O projeto de lei 5513/25, aprovado em dezembro, visa incluir despesas com educação especial de pessoas com deficiência física, sensorial, intelectual, mental ou com transtorno do espectro autista (TEA) como deduções médicas. O relator, deputado Duarte Jr. (PSB-MA), destacou a importância da mudança para garantir a autonomia e o desenvolvimento dessas pessoas.
Para se beneficiar da dedução, o contribuinte deve apresentar laudo médico ou multiprofissional que comprove a condição de deficiência ou TEA, além de documentos fiscais que identifiquem o beneficiário. As despesas dedutíveis incluem mensalidades escolares, serviços de apoio pedagógico, intérprete de Libras, entre outros.

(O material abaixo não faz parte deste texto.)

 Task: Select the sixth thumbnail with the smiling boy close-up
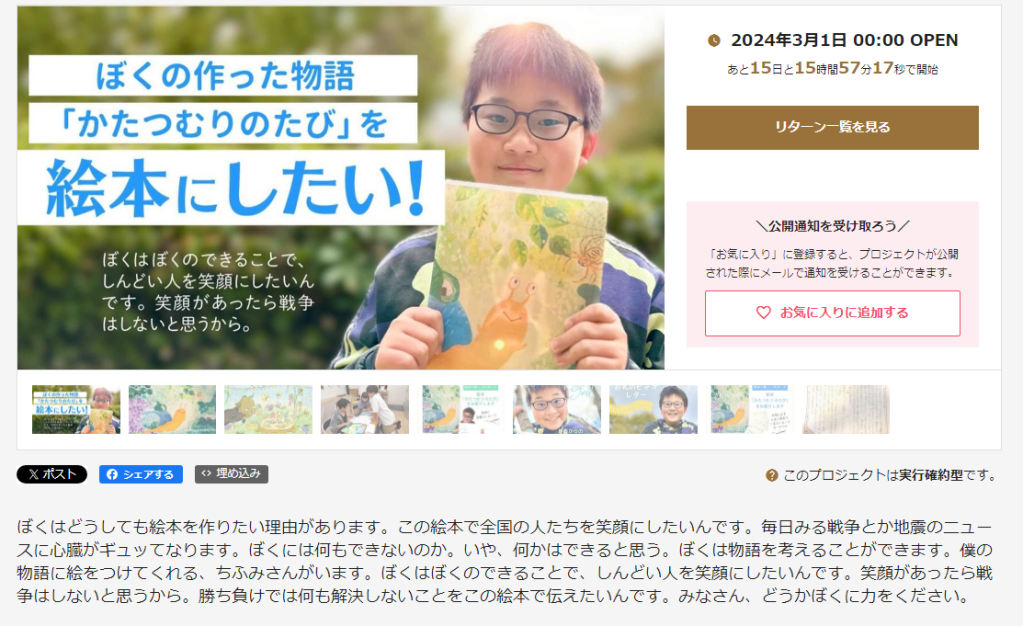tap(557, 409)
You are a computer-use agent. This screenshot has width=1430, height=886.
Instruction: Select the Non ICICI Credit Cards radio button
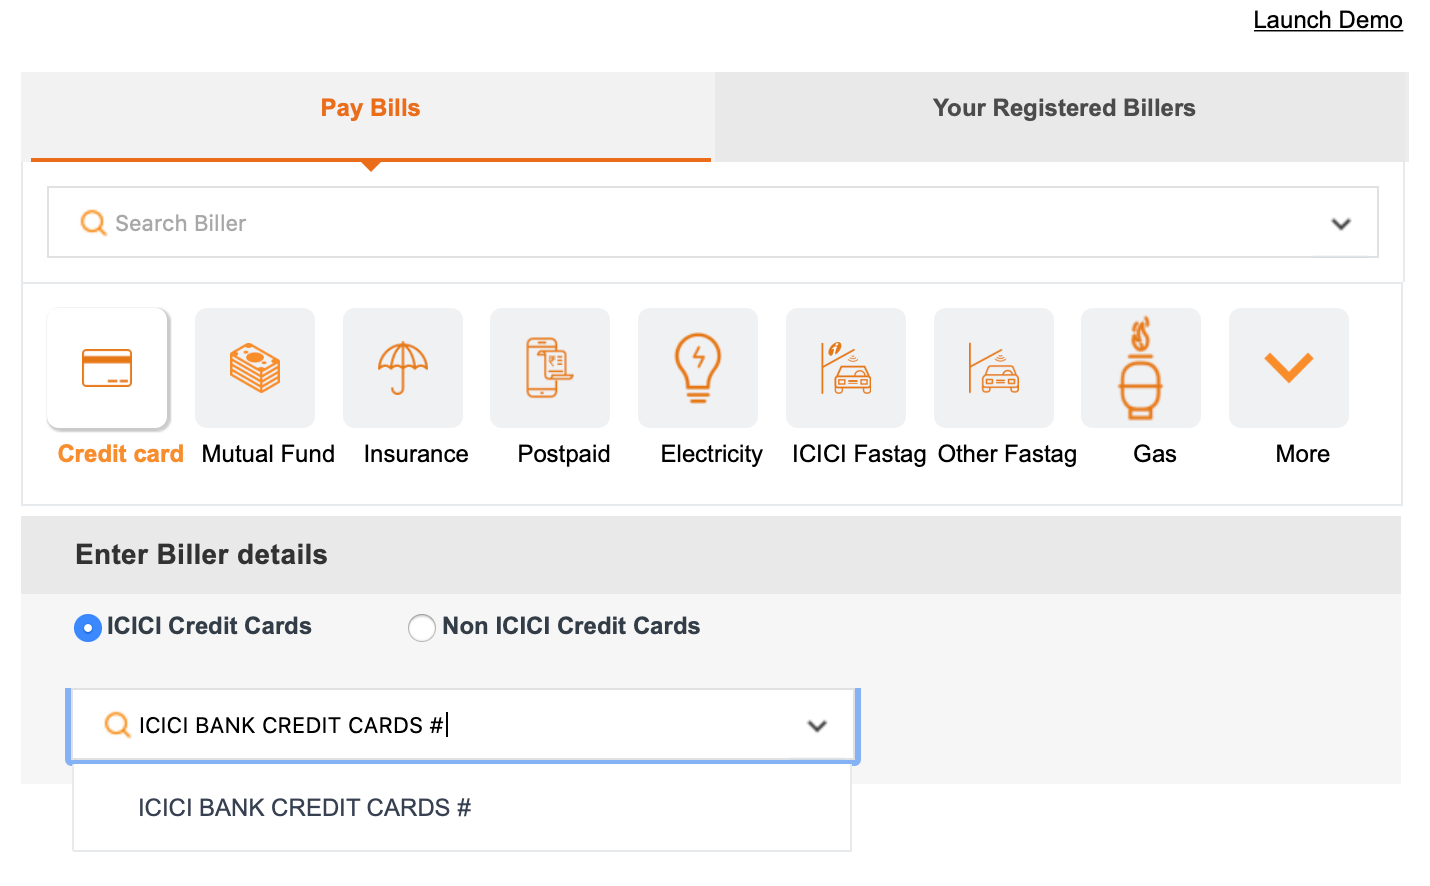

A proposta também prevê a restituição de valores pagos a mais nos cinco anos anteriores à nova lei, desde que devidamente documentados. A dedução será válida para todas as modalidades de educação inclusiva, em instituições públicas ou privadas. Segundo o Censo Escolar de 2024, há mais de 1,7 milhão de matrículas em educação especial no Brasil, com a maioria dos estudantes apresentando deficiência intelectual ou TEA.
O projeto ainda será analisado pelas comissões de Finanças e Tributação, e de Constituição e Justiça e de Cidadania. Se aprovado, seguirá para o Senado sem necessidade de votação no Plenário da Câmara.